“I believe in a good assessment; when we first meet, be prepared to answer a lot of questions about your history, experiences, current struggles, and the difficult experiences in your past.”
What was your path to becoming a therapist?
I have worked in the field of human services since graduating from high school. When I enrolled in grad school for social work, I developed a passion for community work. I still have it! I coordinated a program for LGBTQ youth, worked briefly in community disaster relief after a bad flood, and worked in a trauma center at an emergency department. These were amazing experiences, but I also knew that I had a knack for listening to and understanding individuals on a very deep level, something that wasn't really appropriate or possible in the settings I was working in. When I made the change from community work to clinical work, I felt that I had really found my purpose in life. Since then, I have had the opportunity to study EMDR, which is such a powerful tool to help people move through the painful experiences in their lives.
What should someone know about working with you?
I believe in a good assessment; when we first meet, be prepared to answer a lot of questions about your history, experiences, current struggles, and the difficult experiences in your past.

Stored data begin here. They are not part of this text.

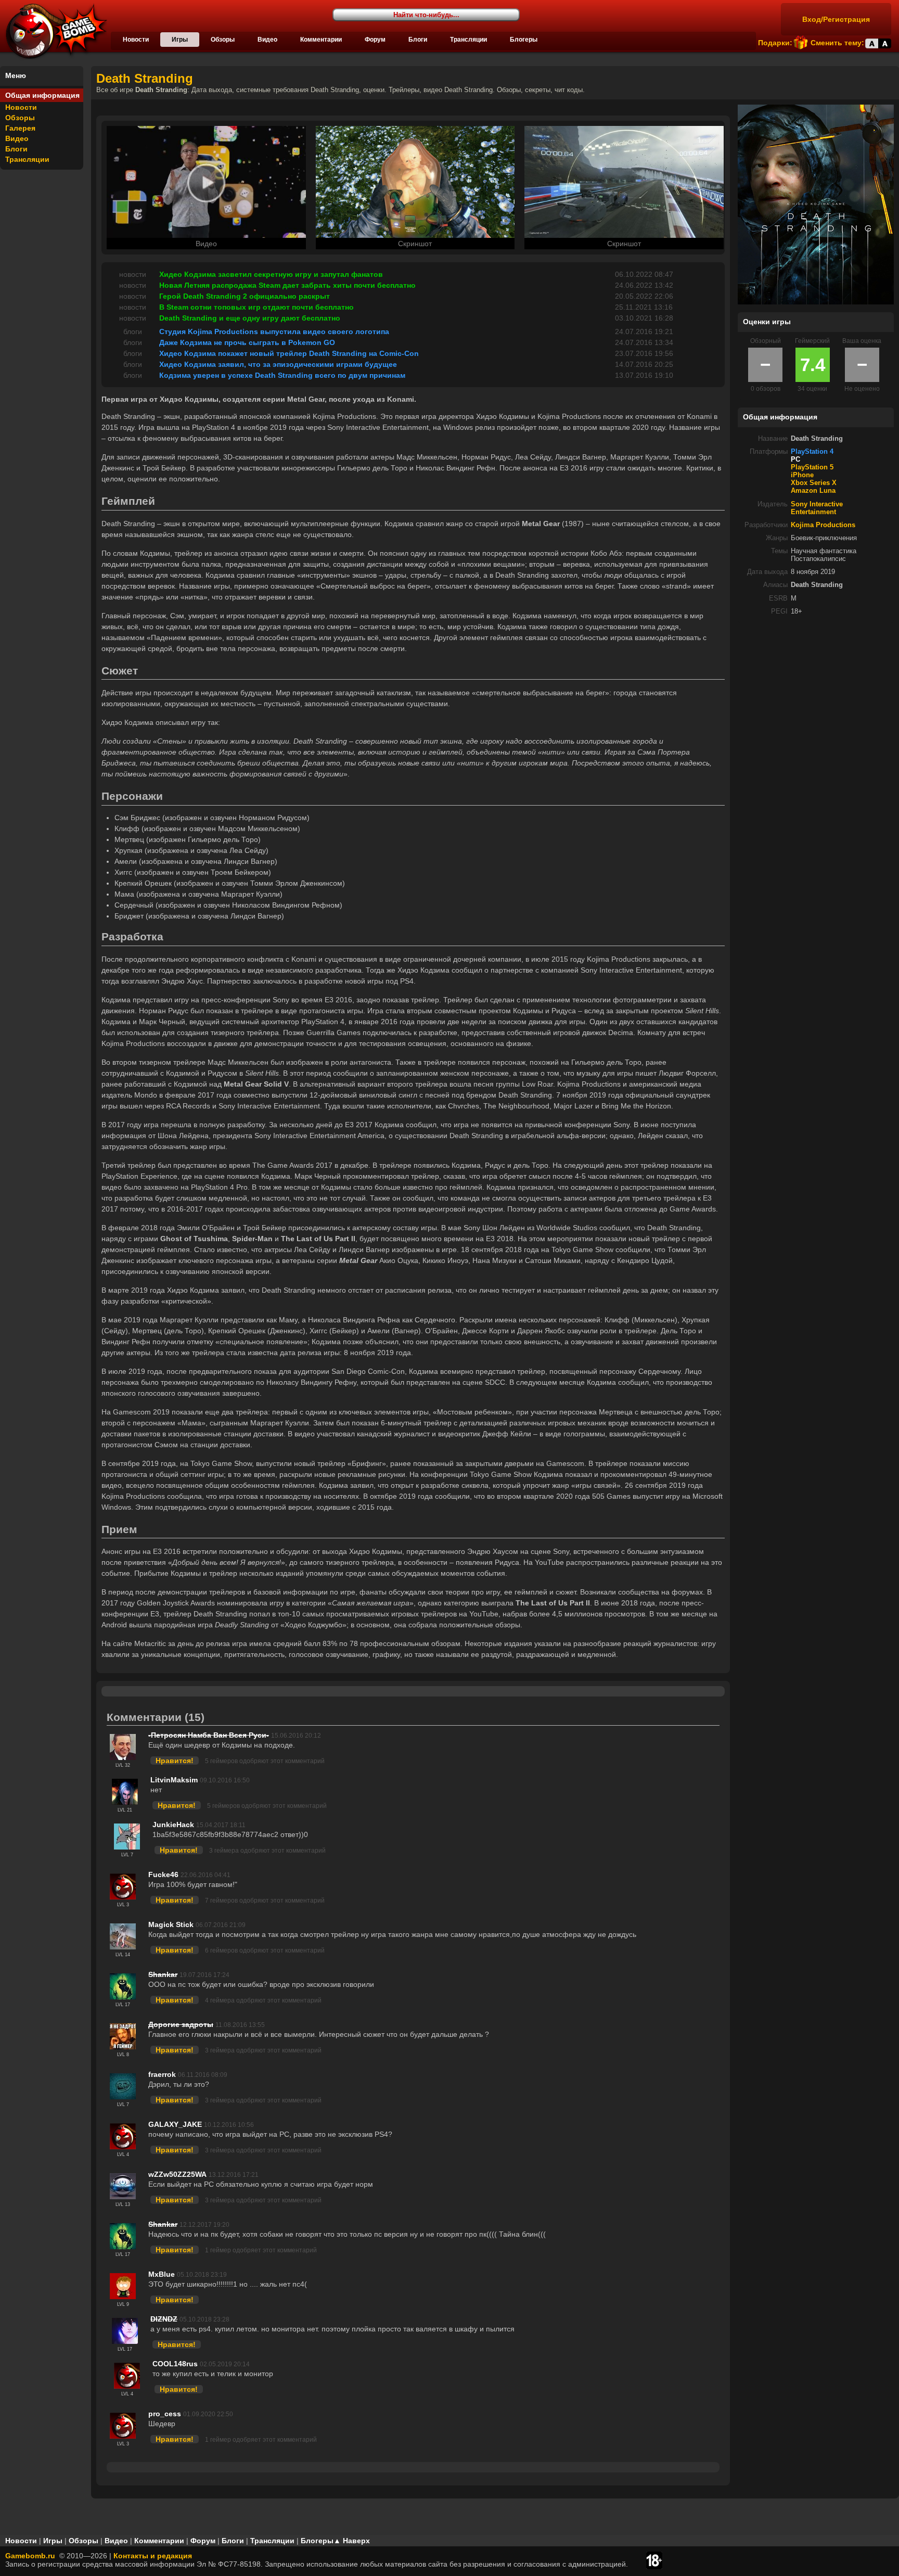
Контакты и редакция (152, 2556)
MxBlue (161, 2274)
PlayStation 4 (812, 451)
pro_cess (164, 2413)
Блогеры (523, 39)
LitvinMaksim (174, 1780)
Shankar (162, 1974)
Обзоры (223, 39)
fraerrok (162, 2074)
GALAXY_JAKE (175, 2124)
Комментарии (321, 39)
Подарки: (775, 43)
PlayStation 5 (812, 467)
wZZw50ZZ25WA (177, 2174)
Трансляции (468, 39)
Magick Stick (171, 1924)
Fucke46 (163, 1874)
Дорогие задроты (180, 2024)
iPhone (802, 475)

I also want to know about who and what is important to you, the positive or powerful experiences that have shaped you, and the reservoirs of strength that help you through hard times. My ideal client is insightful, curious, motivated, and finds it as interesting as I do to jump in and figure out what's going on.

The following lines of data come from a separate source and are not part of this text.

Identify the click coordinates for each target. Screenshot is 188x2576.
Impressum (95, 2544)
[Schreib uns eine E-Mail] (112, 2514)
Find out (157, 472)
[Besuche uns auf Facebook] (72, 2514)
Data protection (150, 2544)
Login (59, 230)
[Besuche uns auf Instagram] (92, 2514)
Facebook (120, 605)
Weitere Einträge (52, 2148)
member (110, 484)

What do you do to continue learning and building competencies as a provider?
I love to learn and I am always committed to becoming a better therapist. I'm working toward my certification in EMDR, which involves advanced trainings and regular consultation with a mentor. I have a strong network of colleagues who provide me with resources or help to figure something out if I need it. In the future, I'd like to formalize my experience and passion for working with trans and gender non-conforming folks by obtaining a WPATH certification.
How do your own core values shape your approach to therapy?
I was raised and still live in rural upstate New York, nestled in the Western Catskill Mountains. However, I have often felt more connected to larger areas or on campuses where there are people with more varied backgrounds and experiences. My online practice allows me to enjoy the quiet rural life I love while working with diverse and beautiful people from all over the state. It also allows me to bring mental health to people who would struggle to find the kind of help they need in the small communities where they live. Throughout my life, I’ve been guided by my values of honesty, curiosity, humor, justice, compassion, and perseverance. Like you, I am a work in progress and I draw on the lessons and insights from my own journey in my work with others.
“I also want to know about who and what is important to you, the positive or powerful experiences that have shaped you, and the reservoirs of strength that help you through hard times.”